In their research, the researchers used mice with a deficiency in KLF4, a molecule that controls mitochondrial health. Due to their defective mitochondria, KLF4-deficient mice are more susceptible to heart pressure overload-induced heart failure. The cellular mechanisms behind these effects were unknown, and the team of researchers wanted to know why.
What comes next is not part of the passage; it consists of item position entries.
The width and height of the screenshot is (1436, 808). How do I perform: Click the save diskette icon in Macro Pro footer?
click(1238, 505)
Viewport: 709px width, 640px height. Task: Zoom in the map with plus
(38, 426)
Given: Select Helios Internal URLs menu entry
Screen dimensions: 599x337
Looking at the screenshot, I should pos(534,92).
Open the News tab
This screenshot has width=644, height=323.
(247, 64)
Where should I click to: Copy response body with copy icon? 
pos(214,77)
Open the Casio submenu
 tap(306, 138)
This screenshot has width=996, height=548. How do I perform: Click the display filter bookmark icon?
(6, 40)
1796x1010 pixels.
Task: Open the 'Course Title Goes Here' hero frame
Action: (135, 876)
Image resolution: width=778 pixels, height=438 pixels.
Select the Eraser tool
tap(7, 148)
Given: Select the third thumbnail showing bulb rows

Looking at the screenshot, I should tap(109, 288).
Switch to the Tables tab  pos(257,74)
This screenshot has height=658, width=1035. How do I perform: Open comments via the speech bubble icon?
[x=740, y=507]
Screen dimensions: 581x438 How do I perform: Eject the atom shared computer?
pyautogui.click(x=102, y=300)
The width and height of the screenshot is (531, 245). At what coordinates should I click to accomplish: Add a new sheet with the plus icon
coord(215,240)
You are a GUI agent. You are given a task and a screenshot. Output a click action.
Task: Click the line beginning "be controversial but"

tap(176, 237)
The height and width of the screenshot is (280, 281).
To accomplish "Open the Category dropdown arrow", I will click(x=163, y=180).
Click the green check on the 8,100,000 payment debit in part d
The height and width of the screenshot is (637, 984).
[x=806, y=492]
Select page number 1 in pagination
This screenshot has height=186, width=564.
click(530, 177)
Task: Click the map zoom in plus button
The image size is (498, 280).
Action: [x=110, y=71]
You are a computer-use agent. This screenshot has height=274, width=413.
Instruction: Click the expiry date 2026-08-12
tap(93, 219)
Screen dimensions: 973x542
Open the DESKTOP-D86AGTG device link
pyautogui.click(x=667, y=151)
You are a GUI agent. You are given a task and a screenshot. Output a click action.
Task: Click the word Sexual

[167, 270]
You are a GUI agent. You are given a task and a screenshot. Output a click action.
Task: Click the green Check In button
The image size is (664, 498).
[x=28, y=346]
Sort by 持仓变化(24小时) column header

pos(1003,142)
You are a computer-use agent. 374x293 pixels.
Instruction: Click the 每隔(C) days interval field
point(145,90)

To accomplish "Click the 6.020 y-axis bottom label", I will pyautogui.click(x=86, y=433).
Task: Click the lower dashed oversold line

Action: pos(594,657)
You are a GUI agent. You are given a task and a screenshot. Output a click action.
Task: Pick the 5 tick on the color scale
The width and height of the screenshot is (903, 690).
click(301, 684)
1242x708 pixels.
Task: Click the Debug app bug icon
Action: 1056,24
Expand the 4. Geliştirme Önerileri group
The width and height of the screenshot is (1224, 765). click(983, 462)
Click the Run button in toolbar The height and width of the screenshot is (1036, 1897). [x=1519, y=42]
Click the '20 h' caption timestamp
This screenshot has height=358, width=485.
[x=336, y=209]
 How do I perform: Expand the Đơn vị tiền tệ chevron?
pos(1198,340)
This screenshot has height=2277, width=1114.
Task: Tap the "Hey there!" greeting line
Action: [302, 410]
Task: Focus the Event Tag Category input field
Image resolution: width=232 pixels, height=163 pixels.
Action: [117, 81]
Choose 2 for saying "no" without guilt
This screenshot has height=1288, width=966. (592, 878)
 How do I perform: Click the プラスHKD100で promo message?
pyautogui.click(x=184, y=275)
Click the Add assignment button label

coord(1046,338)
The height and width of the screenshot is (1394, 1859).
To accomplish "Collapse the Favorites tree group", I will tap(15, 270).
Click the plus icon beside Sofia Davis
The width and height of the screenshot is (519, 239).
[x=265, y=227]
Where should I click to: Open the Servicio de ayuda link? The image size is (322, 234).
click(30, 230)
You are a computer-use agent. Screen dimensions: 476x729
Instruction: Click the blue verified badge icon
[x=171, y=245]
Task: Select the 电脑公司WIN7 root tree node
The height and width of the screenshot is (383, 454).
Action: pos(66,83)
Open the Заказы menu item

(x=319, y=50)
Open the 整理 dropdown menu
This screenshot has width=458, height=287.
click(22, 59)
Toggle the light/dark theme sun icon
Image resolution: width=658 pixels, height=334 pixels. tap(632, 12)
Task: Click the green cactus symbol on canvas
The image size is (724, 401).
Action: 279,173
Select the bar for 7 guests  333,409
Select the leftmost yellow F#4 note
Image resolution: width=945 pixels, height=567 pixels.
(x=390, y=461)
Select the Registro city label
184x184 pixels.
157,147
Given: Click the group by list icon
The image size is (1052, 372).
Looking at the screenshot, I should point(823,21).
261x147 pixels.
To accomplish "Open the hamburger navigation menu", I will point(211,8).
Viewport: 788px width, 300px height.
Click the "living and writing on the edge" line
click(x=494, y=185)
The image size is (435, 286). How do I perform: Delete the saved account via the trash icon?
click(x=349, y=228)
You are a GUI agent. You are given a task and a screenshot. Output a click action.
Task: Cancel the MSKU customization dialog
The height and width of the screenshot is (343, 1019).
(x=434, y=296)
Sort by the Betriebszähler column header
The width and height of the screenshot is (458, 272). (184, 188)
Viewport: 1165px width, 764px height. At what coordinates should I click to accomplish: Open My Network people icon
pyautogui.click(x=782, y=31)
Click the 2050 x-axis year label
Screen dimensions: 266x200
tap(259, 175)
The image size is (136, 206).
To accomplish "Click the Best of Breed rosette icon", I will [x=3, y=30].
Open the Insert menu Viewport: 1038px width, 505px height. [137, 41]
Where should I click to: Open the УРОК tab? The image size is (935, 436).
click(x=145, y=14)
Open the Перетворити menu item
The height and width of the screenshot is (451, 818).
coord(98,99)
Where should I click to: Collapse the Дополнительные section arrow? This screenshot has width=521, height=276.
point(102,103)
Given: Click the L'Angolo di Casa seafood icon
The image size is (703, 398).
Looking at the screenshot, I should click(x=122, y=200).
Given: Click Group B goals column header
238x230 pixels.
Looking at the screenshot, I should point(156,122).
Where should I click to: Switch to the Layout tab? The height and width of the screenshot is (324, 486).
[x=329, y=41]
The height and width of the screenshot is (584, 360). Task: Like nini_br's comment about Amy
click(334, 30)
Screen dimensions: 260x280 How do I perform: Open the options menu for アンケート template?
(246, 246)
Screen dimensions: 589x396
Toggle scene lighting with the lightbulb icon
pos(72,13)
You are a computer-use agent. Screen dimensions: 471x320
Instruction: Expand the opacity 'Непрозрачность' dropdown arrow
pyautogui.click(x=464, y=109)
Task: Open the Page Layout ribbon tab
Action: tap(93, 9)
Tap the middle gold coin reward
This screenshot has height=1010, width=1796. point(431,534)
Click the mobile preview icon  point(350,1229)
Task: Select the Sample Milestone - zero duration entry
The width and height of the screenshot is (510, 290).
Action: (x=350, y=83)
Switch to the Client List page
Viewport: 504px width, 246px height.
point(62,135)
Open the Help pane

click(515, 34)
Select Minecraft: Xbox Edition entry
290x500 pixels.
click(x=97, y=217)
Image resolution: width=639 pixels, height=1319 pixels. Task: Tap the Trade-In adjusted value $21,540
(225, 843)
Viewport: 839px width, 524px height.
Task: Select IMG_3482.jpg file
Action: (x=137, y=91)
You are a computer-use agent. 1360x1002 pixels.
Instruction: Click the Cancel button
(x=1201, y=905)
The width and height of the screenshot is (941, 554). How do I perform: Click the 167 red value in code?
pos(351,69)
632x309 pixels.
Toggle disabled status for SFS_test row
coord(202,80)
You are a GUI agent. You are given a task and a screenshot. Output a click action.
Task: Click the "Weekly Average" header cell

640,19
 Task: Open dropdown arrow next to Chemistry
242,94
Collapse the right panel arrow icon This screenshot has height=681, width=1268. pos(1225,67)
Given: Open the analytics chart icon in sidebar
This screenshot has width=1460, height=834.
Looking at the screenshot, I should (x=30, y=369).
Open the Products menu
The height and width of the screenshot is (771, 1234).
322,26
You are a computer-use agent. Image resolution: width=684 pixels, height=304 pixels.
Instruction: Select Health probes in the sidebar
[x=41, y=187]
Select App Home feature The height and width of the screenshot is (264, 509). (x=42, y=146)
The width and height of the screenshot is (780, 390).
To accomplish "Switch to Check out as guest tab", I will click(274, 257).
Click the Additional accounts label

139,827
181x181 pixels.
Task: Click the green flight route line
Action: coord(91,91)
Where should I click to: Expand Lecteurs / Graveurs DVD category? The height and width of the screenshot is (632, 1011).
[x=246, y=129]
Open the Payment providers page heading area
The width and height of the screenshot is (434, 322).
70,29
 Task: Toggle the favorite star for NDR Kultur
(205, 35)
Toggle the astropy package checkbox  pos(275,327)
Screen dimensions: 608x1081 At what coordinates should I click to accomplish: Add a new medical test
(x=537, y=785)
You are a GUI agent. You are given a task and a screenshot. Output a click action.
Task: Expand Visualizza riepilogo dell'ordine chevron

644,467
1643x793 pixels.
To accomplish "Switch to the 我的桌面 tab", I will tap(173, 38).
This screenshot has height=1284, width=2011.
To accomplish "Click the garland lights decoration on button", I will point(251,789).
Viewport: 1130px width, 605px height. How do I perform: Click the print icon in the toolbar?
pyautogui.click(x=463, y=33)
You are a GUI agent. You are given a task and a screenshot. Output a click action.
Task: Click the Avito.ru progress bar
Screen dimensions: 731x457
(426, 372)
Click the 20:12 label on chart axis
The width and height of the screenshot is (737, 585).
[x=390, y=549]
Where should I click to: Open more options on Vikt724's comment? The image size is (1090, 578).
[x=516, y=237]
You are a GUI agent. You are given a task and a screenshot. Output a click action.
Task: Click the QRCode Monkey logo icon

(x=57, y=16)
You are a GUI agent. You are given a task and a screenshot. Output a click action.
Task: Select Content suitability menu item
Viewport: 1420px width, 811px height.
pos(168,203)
In the study, researchers discovered that KLF4-deficient mice had considerably higher amounts of molecular tags on their mitochondrial proteins, which sirtuins, in particular Sirt3, should remove. The scientists found lower levels of Sirt3 and NAD+ in the hearts of rats with heart health problems.
High NAD+ levels might limit the activity of Sirt3, which is dependent on NAD+. Higher levels of molecular tags on mitochondrial proteins may impair mitochondrial health by limiting the function of NAD+-dependent Sirt3.
Raise NAD+ Levels
By injecting the animals with NMN, a molecule that boosts NAD+, the levels of NAD+ content in the mice increased. After the administration of NMN, KLF4-deficient mice had less activated inflammation genes.
Several studies have shown that overactive inflammation genes play a role in heart disease. Mice treated with NMN had normal cardiac responses to induced blood pressure overload, as well as reduced expression of inflammation genes.
In mice lacking KLF4, a protein important for heart health, there is a high mortality rate. However, after being given NMN - a nicotinamide mononucleotide that occurs naturally in the body - 100% of these same mice survived despite having high blood pressure induced in their hearts. These results show that NMN can prevent heart failure even in those animals most sensitive to developing this condition.
Prevention Of Heart Failure
Not only does the prevention of heart failure correlate with mitochondrial health, but also KLF4-deficient mice. These miuse have degenerated and fragmentd mitochondria; however, NMN treatments almost completely restore the structure.
“Short-term administration of NMN, a precursor of NAD+, preserved mitochondrial homeostasis and rescued heart function from pressure overload-induced heart failure,” stated the scientists of the study.
NMN was linked to improved mitochondrial function and cardiac survival in several animal studies, according to researchers at Northwestern University Feinberg School of Medicine. It was also shown to increase NAD+ levels and improve sirtuin activity.
Treatment with NMN enhances the function of sirtuins, which leads to a decrease in molecular tagging and an improvement in the activation of proteins in mitochondria important for cell energy production and health. Following these results, NMN may be used to treat heart failure.